Les gouvernements veulent voir des projets se réaliser, et nous aussi. Individuellement et par l’intermédiaire de l’Alliance Nouvelles voies, les plus grands producteurs de sables bitumineux du Canada ont réalisé des progrès considérables dans la mise en œuvre de plans de décarbonisation. Notons la proposition d’un projet de CSC qui serait l’un des plus importants au monde. Nous serions bientôt prêts à commander des tuyaux et embaucher une main-d’œuvre pour le projet de CSC de l’Alliance Nouvelles voies. Mais nous avons besoin de garanties, et elles ne sont pas au rendez-vous.
Alors, que pouvons-nous faire? Nous avons tous le même souhait. Celui d’une économie robuste qui soutient l’emploi, une excellente qualité de vie pour les Canadiens et des progrès dans la lutte contre le changement climatique. Je vois un potentiel formidable pour le Canada et notre industrie : nous avons un rôle important et constructif à jouer dans la transition énergétique. Les sociétés comme Cenovus ont le potentiel de soutenir la sécurité et la prospérité du Canada pendant longtemps. Je sais. En tant que Canadiens, nous n’aimons pas « faire de vagues ». Mais il est temps d’élever la voix.

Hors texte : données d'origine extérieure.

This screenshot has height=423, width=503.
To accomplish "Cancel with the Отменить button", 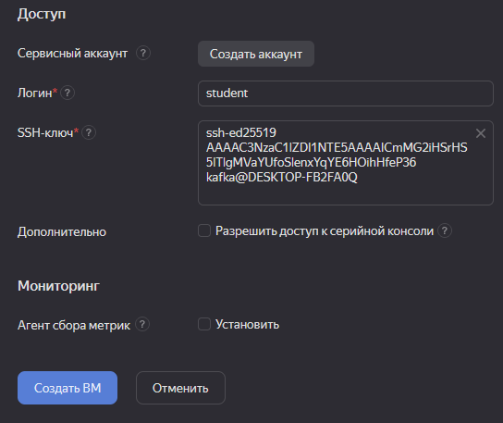I will (x=180, y=388).
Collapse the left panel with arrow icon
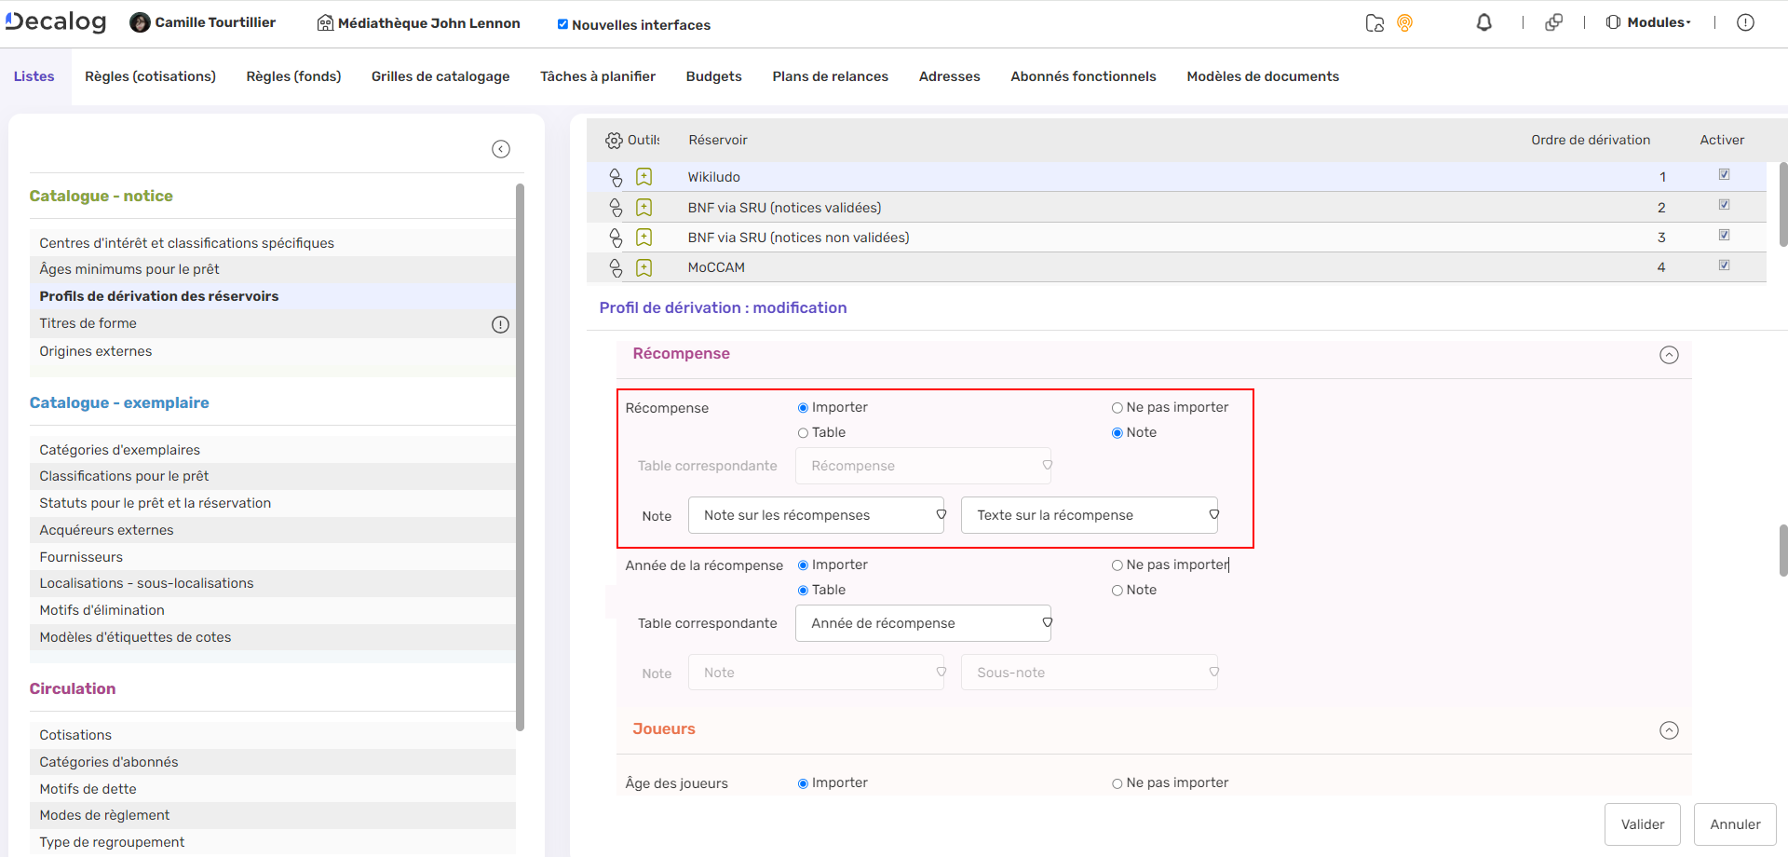 click(x=501, y=149)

Nous devons travailler ensemble – et avec les gouvernements – sur un plan plus réaliste pour atteindre nos objectifs communs.
Nous devons pouvoir discuter ouvertement de ce qu’il est techniquement possible de réaliser et sur quels horizons temporels. Il faut discuter sérieusement des coûts et des partenariats de financement requis pour y arriver. En tant que nation, nous devons accepter de regarder certaines réalités incommodantes et faire des compromis. Et nous en sommes capables. L’occasion qui se présente est trop importante pour l’économie et la sécurité énergétique du Canada. On ne peut plus la passer sous silence. Le temps presse. Nous pouvons jouir d’un secteur pétrolier et gazier fort qui continue à soutenir notre économie. Nous pouvons exporter nos technologies de décarbonisation vers d’autres territoires partout dans le monde. Le Canada a toutes les cartes en main pour connaître un succès retentissant. D’autres pays le font déjà. Alors, arrêtons de piétiner, allons de l’avant!